Admittedly my pride plays a huge role in this. I love and respect my parents and want them to be respected by his parents too. Certainly they made financial mistakes but none of those mistakes were for their personal gain. They didn’t run up credit card debt because they were buying crap for themselves, they didn’t take loans so they could go on vacations they couldn’t afford. They spent the last 20 years working 15 hour days, 365 days a year running a small business and didn’t ever take a day off, all to provide for us. I’m not exaggerating, we stopped celebrating Christmas about 15 years ago because that was one of the busiest days of the year. They tried their best to provide the best they could, put my brother through private high school because they wanted to make sure he didn’t go the way of many first generation kids and the fact that that decision didn’t work out the way they hoped isn’t their fault. Maybe they could have made better choices or said forget this, we want a better work-life balance, but they wanted to do everything they could for us first.

Yes the suggestion has been made that perhaps I’m enabling them or that I’m allowing myself to be taken advantage of and I can see that there is some merit to that thought.
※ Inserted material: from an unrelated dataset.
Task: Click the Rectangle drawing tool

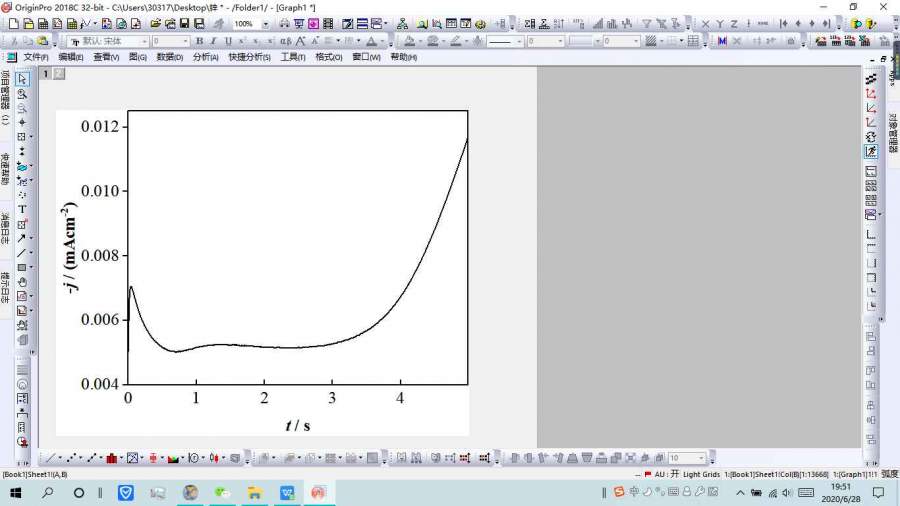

In response I have adjusted my thinking and planning for more long term planning. With Sibling out of the house, they have also been more receptive to the idea that they were enabling him and it’s more than about time for him to grow up and get along on his own. Also, I’ve taken a step back in trying to run their daily financial show (because my instinct is to pay off everything immediately) and simply contributing my fair share. They also do everything else around the house, all the cooking, cleaning, auto maintenance and home maintenance that I can but don’t want to do with arthritis, fibromyalgia and long work hours. I consider it a relatively fair, though odd, tradeoff in money and labor. Also Mom gets depressed when it’s just her and Dad at home for too long, so what does it hurt? I’d need to visit anyway and I still go off and do my own thing on the weekends.

Anyway, going back to the pre-marriage deadline I’d set: I don’t want BF’s parents to resent my parents or look down on them for taking resources from their son (post-marriage). I’m not saying that they will, but I feel that it’s a situation ripe for resentment. So, since I don’t know how they will respond to my parents or their situation two or more years from now, I’d rather plan for the worst and hope for the best.